Today anyone can go to LandVote to review conservation finance measures and results by year, state, and region along with the details of any of the 2,245 measures that have been placed on ballots and the 1,694 measures that have passed since 1988.

Each year since 2001, TPL publishes a printed version of the LandVote report, which contains data and editorial materials for the conservation year just past. The same data in the LandVote website allows you to prepare custom reports by state and year–a powerful research tool.

But whereas LandVote tracks how much money is being created, it does not track how funds are spent-how much land is being conserved and where.
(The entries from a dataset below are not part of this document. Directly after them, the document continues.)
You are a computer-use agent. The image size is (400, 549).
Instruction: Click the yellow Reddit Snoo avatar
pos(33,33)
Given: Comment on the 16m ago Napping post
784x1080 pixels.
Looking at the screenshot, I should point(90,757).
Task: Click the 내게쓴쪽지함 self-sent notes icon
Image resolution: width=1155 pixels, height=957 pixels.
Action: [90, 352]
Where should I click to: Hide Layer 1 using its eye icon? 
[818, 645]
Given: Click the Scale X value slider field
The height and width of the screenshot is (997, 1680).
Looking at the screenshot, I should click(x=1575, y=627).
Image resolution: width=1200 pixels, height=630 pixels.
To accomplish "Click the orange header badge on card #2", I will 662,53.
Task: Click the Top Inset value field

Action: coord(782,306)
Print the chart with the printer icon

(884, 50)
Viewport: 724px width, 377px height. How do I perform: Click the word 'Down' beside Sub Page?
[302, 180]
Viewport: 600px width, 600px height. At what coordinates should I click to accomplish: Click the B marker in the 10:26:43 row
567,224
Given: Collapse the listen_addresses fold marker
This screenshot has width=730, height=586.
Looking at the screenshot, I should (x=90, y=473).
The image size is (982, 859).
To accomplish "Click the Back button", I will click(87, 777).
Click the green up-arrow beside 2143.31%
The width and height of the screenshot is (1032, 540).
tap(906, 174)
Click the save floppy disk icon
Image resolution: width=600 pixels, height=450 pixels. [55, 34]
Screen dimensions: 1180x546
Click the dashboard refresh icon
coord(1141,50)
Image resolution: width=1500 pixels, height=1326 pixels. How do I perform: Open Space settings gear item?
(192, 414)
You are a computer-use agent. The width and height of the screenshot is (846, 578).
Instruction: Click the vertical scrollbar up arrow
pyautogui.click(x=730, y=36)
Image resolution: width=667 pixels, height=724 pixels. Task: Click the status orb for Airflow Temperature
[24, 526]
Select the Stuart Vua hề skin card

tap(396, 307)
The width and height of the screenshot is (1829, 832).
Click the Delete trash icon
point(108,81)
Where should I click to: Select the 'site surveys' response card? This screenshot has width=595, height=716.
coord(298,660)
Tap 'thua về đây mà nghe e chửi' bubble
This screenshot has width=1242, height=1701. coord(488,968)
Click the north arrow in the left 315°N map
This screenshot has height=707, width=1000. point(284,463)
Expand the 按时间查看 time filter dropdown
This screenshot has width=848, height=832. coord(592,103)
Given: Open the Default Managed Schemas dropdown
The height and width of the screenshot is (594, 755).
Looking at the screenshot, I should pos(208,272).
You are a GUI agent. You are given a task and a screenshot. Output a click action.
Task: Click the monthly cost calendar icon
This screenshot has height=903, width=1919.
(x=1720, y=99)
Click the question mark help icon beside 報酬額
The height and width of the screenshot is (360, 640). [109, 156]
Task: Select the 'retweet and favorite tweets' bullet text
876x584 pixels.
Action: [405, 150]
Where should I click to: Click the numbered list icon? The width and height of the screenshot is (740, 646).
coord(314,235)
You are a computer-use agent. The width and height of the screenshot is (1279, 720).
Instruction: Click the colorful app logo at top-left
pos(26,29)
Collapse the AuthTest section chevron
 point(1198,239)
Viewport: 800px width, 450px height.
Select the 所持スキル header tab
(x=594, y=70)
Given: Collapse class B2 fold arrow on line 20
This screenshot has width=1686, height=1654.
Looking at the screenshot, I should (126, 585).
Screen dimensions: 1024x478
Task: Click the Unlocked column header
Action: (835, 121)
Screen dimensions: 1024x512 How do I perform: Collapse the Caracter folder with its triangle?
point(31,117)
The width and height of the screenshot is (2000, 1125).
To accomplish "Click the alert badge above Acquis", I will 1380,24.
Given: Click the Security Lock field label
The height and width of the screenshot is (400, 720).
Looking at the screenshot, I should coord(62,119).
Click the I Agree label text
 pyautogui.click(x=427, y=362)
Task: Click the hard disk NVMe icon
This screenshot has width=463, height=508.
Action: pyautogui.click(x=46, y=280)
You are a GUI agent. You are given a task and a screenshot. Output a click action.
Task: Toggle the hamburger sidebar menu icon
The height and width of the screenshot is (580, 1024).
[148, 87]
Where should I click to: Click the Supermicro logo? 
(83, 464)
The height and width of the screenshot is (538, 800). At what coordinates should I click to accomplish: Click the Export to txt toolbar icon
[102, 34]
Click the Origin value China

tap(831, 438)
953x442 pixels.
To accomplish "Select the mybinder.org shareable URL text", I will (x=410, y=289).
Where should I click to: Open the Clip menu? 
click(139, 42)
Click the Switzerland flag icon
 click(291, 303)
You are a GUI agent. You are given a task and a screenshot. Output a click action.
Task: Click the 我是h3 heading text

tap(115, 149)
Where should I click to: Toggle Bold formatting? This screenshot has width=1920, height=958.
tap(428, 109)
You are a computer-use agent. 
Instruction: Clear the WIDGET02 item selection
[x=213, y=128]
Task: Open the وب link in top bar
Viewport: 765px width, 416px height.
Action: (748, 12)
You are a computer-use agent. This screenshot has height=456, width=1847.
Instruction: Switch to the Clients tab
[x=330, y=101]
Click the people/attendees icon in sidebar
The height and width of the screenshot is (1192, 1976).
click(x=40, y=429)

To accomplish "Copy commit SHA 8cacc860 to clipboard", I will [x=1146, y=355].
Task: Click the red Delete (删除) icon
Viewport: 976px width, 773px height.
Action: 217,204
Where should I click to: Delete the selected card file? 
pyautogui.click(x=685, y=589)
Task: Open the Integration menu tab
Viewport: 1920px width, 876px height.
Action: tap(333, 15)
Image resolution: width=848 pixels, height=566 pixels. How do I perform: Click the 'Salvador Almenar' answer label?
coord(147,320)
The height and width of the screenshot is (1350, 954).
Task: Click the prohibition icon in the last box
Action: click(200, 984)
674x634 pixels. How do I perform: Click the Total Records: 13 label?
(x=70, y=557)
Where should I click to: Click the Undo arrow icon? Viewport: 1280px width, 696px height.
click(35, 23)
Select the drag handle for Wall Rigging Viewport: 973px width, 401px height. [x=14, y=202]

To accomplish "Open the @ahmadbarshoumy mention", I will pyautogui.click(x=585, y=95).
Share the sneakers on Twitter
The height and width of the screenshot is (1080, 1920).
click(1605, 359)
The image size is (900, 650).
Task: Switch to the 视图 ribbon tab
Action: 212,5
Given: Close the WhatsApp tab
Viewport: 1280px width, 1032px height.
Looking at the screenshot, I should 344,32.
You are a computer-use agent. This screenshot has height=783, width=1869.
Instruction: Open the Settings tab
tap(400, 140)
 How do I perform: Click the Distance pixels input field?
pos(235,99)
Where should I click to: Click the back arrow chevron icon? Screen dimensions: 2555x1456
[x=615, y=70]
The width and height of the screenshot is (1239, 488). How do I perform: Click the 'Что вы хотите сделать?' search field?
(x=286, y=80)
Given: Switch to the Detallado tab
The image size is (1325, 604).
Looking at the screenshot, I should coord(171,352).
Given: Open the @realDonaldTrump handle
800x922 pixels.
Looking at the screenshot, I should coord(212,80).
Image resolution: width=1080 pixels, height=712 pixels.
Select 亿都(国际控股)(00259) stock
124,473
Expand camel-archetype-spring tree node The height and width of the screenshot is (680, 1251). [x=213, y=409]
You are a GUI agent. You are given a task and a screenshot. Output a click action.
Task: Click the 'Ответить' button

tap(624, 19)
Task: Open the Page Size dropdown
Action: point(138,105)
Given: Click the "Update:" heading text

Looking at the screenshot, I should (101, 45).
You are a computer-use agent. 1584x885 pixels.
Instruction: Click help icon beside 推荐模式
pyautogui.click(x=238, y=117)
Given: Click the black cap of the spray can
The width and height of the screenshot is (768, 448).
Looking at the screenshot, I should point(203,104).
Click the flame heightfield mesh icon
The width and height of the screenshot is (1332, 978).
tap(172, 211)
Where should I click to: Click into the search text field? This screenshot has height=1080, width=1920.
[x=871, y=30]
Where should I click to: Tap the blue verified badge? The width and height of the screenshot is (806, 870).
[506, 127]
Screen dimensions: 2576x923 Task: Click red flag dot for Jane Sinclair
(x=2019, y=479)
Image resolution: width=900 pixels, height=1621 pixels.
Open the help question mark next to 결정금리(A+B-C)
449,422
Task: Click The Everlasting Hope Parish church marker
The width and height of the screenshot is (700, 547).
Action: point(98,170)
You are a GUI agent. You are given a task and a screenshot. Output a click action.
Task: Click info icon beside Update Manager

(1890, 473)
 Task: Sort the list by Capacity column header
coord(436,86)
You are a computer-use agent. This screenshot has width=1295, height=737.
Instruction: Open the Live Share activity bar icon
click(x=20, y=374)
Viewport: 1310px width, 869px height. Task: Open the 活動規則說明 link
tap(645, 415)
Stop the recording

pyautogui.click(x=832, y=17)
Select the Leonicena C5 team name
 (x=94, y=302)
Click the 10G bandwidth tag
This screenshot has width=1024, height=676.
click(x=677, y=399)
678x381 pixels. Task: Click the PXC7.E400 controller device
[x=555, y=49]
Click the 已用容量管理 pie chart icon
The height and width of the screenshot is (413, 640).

Until recently, there was no one place to gain a nationwide picture of how conservation funding is used.

TPL’s online Conservation Almanac fills that gap. Launched in 2006, this tool aggregates conservation data from private, local, state, and federal sources, allowing users to view dollars spent and acres conserved by hundreds of public agencies. The website incorporates LandVote data and information about the conservation policy framework of each state.

Earlier this year, the website was relaunched with advanced mapping capabilities. Rolled out for five states with others now being added, the maps display the location of the conserved lands detailed in the database.

The Conservation Almanac will be of particular interest to elected officials, researchers, journalists, conservation funders seeking to discover the impact of their work–and maybe you. As the Almanac grows, it will become the leading source of information about what lands are being protected and where the funds are coming from to protect them.